On April 23, a driver crashed his SUV in New Jersey and blamed his collision on his mask. The driver told the police that he passed out because he was wearing an N95 mask for too long. The police believed him then and also posted on FB to warn other people. The post also became viral and later the police department cleared that they didn’t know with 100% certainty. They also mentioned that other medical reasons could have possibly contributed to the driver passing out.

What Experts Say about Oxygen Levels When Wearing Masks?

Dr. Jennifer Kwan, a family physician in Burlington says, “Oxygen and carbon dioxide still get through your mask, but it catches the droplets that contain the virus, which is what helps reduce transmission. As medical professionals, we wear masks in our day-to-day practice and it has not caused doctors or nurses or surgeons any harm.

Myth #5 Only N-95 Masks Are Useful and the Other Face Coverings Do Not Prevent the Transmission of the Virus

N-95 face masks are reserved for frontline healthcare workers. A cloth mask, face covering, scarf, the bandana is better than wearing nothing. Other masks work as a barrier to the respiratory droplets that come in contact with the wearer.

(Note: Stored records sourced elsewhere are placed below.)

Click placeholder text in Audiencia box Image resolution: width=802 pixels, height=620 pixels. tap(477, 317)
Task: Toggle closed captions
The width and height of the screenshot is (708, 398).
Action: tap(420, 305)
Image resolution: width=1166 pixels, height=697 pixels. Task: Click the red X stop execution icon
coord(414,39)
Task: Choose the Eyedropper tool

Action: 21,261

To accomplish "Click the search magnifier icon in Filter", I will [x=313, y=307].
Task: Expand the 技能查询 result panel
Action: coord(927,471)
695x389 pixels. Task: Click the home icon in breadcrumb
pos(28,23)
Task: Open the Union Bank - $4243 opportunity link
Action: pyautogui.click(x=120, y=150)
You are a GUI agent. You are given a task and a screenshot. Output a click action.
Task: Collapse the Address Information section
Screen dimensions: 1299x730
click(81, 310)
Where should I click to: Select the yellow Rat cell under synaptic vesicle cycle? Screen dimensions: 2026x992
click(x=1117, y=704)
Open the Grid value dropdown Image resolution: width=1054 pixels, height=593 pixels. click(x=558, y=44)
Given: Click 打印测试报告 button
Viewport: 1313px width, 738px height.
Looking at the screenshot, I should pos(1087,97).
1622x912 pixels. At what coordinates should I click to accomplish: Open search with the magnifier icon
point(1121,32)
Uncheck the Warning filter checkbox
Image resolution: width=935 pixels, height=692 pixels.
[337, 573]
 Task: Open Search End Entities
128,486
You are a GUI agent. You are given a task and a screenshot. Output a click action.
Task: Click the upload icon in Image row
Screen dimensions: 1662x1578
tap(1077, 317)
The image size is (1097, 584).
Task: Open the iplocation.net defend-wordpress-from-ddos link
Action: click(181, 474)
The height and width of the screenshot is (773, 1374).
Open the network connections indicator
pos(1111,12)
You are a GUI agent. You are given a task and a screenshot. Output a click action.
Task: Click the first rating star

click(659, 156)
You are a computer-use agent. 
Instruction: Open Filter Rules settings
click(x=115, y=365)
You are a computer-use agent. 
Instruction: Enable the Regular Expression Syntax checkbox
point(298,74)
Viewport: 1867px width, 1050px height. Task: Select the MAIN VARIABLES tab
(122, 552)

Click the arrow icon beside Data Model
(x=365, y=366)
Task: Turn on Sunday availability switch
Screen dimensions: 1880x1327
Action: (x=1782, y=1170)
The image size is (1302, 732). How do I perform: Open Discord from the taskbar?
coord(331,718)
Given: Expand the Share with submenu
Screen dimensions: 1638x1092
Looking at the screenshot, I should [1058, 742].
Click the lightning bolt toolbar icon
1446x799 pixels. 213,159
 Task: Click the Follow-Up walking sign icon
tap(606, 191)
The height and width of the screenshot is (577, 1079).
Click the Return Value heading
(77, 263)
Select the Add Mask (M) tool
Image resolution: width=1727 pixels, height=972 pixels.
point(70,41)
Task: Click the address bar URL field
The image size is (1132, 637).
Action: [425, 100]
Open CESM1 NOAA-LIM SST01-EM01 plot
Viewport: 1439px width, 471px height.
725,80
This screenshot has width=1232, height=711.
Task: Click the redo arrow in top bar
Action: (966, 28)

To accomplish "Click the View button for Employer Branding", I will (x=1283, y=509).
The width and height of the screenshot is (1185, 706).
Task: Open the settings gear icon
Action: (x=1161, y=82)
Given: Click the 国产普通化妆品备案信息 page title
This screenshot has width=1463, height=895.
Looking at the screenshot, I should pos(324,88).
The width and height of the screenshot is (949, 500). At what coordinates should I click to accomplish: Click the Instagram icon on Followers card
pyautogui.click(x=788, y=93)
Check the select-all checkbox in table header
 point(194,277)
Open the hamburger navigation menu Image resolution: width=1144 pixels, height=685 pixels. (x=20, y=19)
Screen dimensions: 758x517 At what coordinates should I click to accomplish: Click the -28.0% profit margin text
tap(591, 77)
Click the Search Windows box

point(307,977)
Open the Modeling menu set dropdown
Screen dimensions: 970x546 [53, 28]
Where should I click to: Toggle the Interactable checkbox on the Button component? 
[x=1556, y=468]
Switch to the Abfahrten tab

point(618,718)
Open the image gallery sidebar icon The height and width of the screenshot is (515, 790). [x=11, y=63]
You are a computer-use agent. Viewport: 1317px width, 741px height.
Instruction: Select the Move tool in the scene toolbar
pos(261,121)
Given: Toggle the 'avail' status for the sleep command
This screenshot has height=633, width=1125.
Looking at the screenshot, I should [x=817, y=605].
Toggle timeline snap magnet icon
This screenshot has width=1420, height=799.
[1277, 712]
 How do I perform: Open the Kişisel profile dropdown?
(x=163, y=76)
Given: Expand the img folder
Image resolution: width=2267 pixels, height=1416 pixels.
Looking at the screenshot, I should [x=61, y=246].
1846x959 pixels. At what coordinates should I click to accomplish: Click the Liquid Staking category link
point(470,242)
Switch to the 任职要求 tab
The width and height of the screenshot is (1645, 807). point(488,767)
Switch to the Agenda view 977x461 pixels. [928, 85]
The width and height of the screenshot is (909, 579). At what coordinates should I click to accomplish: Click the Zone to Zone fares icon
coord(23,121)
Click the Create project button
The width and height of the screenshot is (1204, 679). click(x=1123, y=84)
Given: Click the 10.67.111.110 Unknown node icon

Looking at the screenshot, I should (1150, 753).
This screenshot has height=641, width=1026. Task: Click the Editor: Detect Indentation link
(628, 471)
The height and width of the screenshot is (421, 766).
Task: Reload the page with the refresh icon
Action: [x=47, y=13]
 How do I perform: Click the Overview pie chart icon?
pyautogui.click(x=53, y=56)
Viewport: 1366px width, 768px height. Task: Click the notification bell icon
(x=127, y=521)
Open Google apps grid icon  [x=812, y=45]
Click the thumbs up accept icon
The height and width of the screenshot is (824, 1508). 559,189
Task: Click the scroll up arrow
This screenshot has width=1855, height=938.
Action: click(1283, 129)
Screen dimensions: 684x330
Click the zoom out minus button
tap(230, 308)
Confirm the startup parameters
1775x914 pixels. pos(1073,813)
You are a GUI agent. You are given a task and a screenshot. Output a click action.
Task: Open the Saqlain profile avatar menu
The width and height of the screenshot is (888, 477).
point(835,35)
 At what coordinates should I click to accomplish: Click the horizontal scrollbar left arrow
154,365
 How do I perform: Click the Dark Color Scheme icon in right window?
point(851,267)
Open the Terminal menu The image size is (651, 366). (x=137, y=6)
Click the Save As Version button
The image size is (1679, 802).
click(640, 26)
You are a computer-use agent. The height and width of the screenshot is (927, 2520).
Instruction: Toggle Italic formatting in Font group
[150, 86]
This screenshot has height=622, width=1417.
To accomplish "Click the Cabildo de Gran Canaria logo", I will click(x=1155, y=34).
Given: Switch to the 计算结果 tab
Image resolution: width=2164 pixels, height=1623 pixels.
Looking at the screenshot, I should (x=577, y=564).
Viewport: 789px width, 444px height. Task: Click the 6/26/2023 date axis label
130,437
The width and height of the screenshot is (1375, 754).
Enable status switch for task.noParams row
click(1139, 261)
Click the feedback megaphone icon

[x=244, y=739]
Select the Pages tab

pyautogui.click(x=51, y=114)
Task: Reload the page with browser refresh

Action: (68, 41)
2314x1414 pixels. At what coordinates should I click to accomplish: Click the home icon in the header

There is no evidence that wearing masks weaken the immunity system. Healthcare providers wear masks all day long in the hospital. They are designed to be breathed through and there is no evidence of low oxygen levels. However, if the patient has a preexisting lung disease, prolonged usage of N-95 masks may cause a build-up of carbon dioxide levels in the body. So, people with preexisting lung diseases should discuss their concerns with healthcare providers.

It is safe to wear a mask and it doesn’t have a huge impact on the oxygen levels. Wearing masks and social distancing are the keys to control the spread of the virus. Wear a mask and help the economy to get back to normal faster.